# [REQUIREMENTS]
In the Bitcoin market report below, rewrite everything from "Bitcoin fell 3%" down to "start of March.", putting "established" in place of "familiar".

# [QUOTED TEXT]
################

Bitcoin fell 3% last week, marking the second straight weekly decline. From a high of 67,300 at the start of last week, it fell to a low of 63,500 on Friday, its lowest level since mid-May. At the beginning of the new week, the price is falling further, dropping towards 62k. While the largest Cryptocurrency has lost almost 10% in just two weeks, it remains within the familiar 60k to 70k range, within which it has traded since the start of March.
The selloff in Bitcoin bled through to the altcoin market, which was a sea of red across the week. Ether fell 3.6%, and BNB fell 3.3%, moving further from its record high reached at the start of the month. Meanwhile, Solana tumbled 11% and Shiba Inu 15%.
Bitcoin – stocks divergence
Interestingly, while Cryptocurrencies fell across the week, US equities rose, with the S&P500 and the Nasdaq pushing to fresh record highs. This has made the divergence between Bitcoin and equities starker. The S&P500 rose 0.6% last week, its third straight weekly rise.

################

# [EXTRACTED MATERIAL]
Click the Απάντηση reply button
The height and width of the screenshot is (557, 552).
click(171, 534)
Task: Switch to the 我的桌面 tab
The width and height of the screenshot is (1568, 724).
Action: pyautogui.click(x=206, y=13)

################

# [OUTPUT BELOW]
Bitcoin fell 3% last week, marking the second straight weekly decline. From a high of 67,300 at the start of last week, it fell to a low of 63,500 on Friday, its lowest level since mid-May. At the beginning of the new week, the price is falling further, dropping towards 62k. While the largest Cryptocurrency has lost almost 10% in just two weeks, it remains within the established 60k to 70k range, within which it has traded since the start of March.